Thursday , September 19, 2024

Will Increasing Regulation of the Acquiring Industry Abroad Affect the U.S. Market?

By Jim Daly

The Canadian government’s move last week to strengthen its Code of Conduct for the payment card industry and the European Union’s approval in March of rock-bottom interchange rates for credit and debit cards has observers wondering if more regulation is in store for the U.S. merchant-acquiring industry.

The United States does have its Durbin Amendment that puts a price cap on the interchange big banks can receive on debit card transactions. The amendment, part of the 2010 Dodd-Frank Act, also created debit card transaction-routing requirements intended to give merchants more choice among debit networks. By and large, however, the U.S. payment-card industry has escaped the type of regulation affecting cards in other countries.
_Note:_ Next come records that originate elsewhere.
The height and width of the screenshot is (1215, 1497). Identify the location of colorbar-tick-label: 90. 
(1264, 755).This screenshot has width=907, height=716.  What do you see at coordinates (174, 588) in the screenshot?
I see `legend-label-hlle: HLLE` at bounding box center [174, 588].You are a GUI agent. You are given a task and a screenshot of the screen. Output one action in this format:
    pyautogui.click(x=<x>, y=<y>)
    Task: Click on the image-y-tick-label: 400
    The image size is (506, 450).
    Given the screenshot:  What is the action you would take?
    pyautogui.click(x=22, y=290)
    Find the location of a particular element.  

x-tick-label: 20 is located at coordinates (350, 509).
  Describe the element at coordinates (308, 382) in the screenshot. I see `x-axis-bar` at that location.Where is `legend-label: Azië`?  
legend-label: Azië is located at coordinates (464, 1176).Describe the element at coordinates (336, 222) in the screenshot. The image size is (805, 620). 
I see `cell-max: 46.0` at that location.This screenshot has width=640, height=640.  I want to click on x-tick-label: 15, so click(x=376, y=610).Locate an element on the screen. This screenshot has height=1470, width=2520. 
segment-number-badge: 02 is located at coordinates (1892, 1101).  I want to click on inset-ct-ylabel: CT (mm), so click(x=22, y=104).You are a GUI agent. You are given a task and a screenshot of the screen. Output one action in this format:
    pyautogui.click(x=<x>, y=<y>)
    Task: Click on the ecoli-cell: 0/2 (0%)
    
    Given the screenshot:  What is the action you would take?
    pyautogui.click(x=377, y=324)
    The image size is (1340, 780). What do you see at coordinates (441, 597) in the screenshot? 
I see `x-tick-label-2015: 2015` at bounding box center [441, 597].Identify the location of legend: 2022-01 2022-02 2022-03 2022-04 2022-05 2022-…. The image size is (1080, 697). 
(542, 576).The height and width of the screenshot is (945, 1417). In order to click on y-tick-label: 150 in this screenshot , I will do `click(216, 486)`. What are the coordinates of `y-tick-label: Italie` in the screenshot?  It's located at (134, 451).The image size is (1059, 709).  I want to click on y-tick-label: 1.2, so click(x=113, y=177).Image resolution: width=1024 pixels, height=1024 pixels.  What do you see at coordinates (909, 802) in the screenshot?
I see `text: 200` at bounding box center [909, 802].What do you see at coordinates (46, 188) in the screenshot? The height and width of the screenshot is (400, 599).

But there are plenty of ideas for U.S. lawmakers and regulators to consider should they decide to increase their scrutiny of payments issues, according to a story in Digital Transactions magazine’s upcoming May edition. A 2014 survey by the Federal Reserve Bank of Kansas City identified a growing trend by governments to intervene in the payment card industry to correct a host of perceived problems, including allegedly overly-high interchange rates and restrictive network rules for merchants.

The survey documented 38 countries where public authorities intervened in or began investigations of networks’ interchange or merchant-service fees. A few such actions began in the 1990s, but most started in the 21st Century, with seven beginning in 2010 or later.

Governments also intervened in or launched investigations of no-surcharge and non-discrimination rules in 36 countries, according to the survey. All but eight of those investigations have begun since 2005. “We’ve definitely been seeing a lot more of this activity,” says Kevin Hodges, chief financial officer of EVO Payments International, a merchant processor based in Melville, N.Y., that also operates in Canada and Europe.

Few observers believe Congress intends to extend Durbin-like regulations to credit cards. The Durbin Amendment forced Congress to choose between two key constituencies, retailers, who generally supported the restrictions, and banks, which strongly opposed them, and lawmakers don’t want a repeat. The amendment was a small part of Dodd-Frank, which was meant to address mortgages, banks investment policies and other issues raised by the financial crisis of 2008.

“The conditions that were present for the Durbin Amendment were kind of unique and unusual and hard to replicate,” says Marc Abbey, managing director of Annapolis, Md.-based First Annapolis Consulting Inc.

That doesn’t mean the U.S. card industry can rest easy. The Consumer Financial Protection Bureau, another creation of Dodd-Frank, has been particularly active in 2015 regarding payments. In a federal lawsuit filed in April against a group of allegedly fraudulent debt-collection companies and their owners, the CFPB also named as defendants the big merchant processor Global Payments Inc. and three independent sales organizations for their roles in providing payment services to the debt collectors. PayPal Inc. also recently reported that the CFPB might sue it over its credit products. And the CFPB has proposed sweeping regulations on prepaid cards.

At the state level, one of the more recent ideas is to exempt merchants from paying interchange on the state and local tax portion of payment card sales. Bills to such effect have been proposed in Colorado, Nebraska, and Arkansas. The one in Colorado was killed in early March, but the potential for card-pricing regulations in states never seems to go away. “It’s safe to say the effort to try to affect the current level of interchange has moved from Washington to the states,” says Scott Talbott, senior vice president of government affairs at the Washington, D.C.-based Electronic Transactions Association.

The payment card industry also faces antitrust challenges from time to time. Most recently, American Express Co. said it plans to appeal a judge’s ruling in a case brought by the U.S. Department of Justice that its anti-steering rules for merchants are anti-competitive. But the Kansas City Fed study says the worldwide trend is moving away from antitrust actions and toward more activity by regulators, such as central banks or other agencies, which are perceived to be more flexible in payments issues than antitrust actions.